Re: RDF Update Feeds + URI time travel on HTTP-level from Erik Hetzner on 2009-11-24 (public-lod@w3.org from November 2009)

From: Erik Hetzner <erik.hetzner@ucop.edu>
Date: Mon, 23 Nov 2009 17:13:04 -0800
To: Linked Data community <public-lod@w3.org>
Message-ID: <P-IRC-EXBE01ntdb2HV000029cc@EX.UCOP.EDU>

At Tue, 24 Nov 2009 10:14:01 +1000,
Peter Ansell wrote:
> 2009/11/24 Erik Hetzner <erik.hetzner@ucop.edu>:
> […]
> > On the other hand, there is, nothing I can see that prevents one URI
> > from representing another URI as it changes through time. This is
> > already the case with, e.g.,
> > <http://web.archive.org/web/*/http://example.org>, which represents
> > the URI <http://example.org> at all times. So this URI could, perhaps,
> > be a target for X-Accept-Datetime headers.
> 
> This is still a different URI though, and requires you to know that
> web.archive.org exists and that it has infact trawled example.org.
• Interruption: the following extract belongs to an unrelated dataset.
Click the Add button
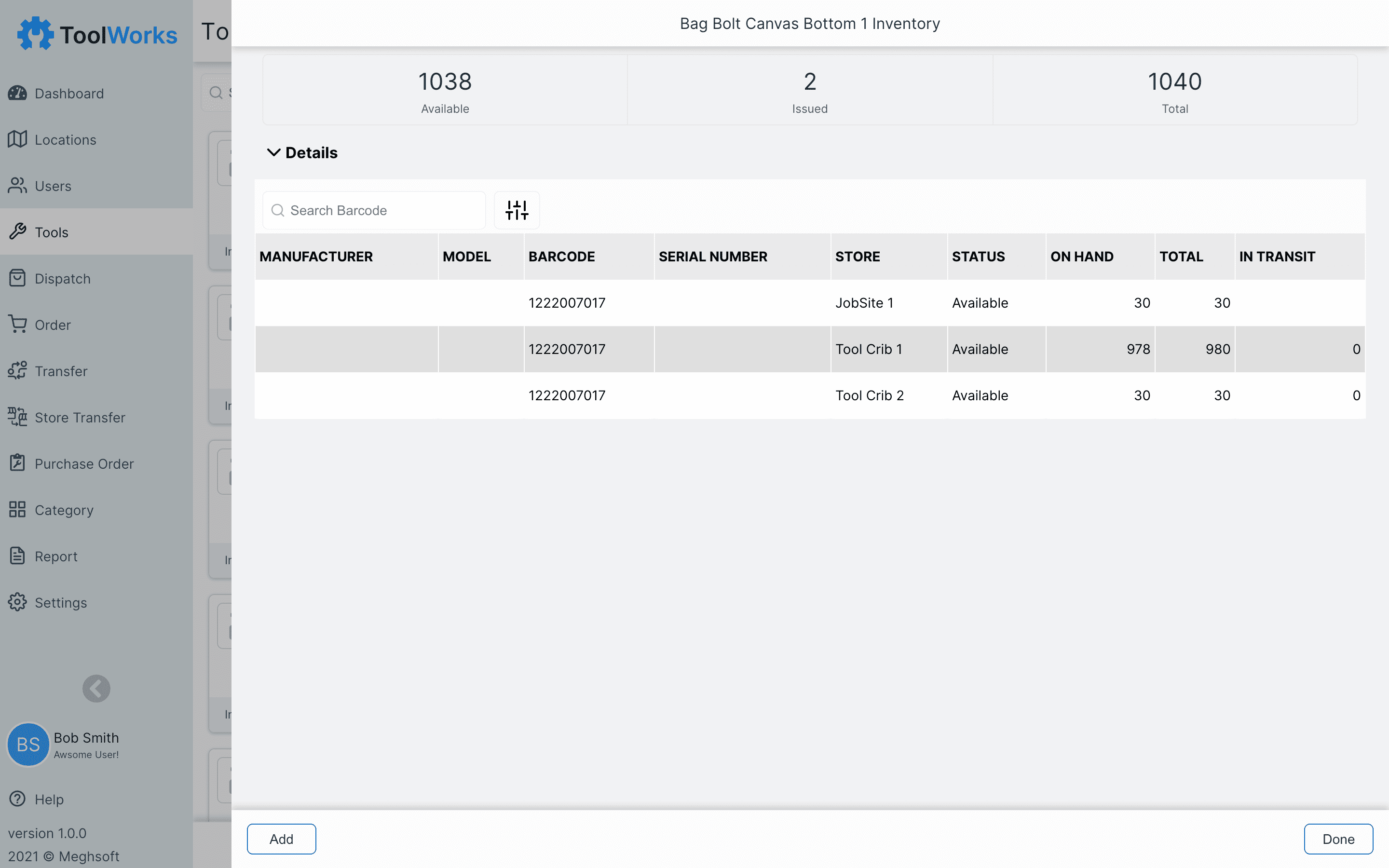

I agree. I was trying to suggest that, while I agree with Mark Baker
that:

  all HTTP requests, no matter the headers, are requests upon the
  current state of the resource identified by the Request-URI, and
  therefore, a request for a representation of the state of "Resource
  X at time T" needs to be directed at the URI for "Resource X at time
  T", not "Resource X".

there could conceivably be a resource, e.g.,
<http://web.archive.org/web/*/http://example.org/>, whose
representation could vary based on HTTP headers because it represents
all versions of another resource <http://example.org/> as that other
resource varied across time.

> The clean aspect of using headers is that you don't have to munge
> the URI or attach it to the path of another URI in order to make the
> process work.

I agree that it is nice to be able to not munge URIs to get archival
content. Rewriting URIs for archived web content is a very difficult
task which is prone to error, and if a user is browsing a web archive
they often end up with ‘live’ (unarchived) web content in embeds, etc.
instead of the archived content.

But if the tradeoff for not munging URIs is to hide the archival
nature of a resource in the HTTP headers I don’t think it is worth it.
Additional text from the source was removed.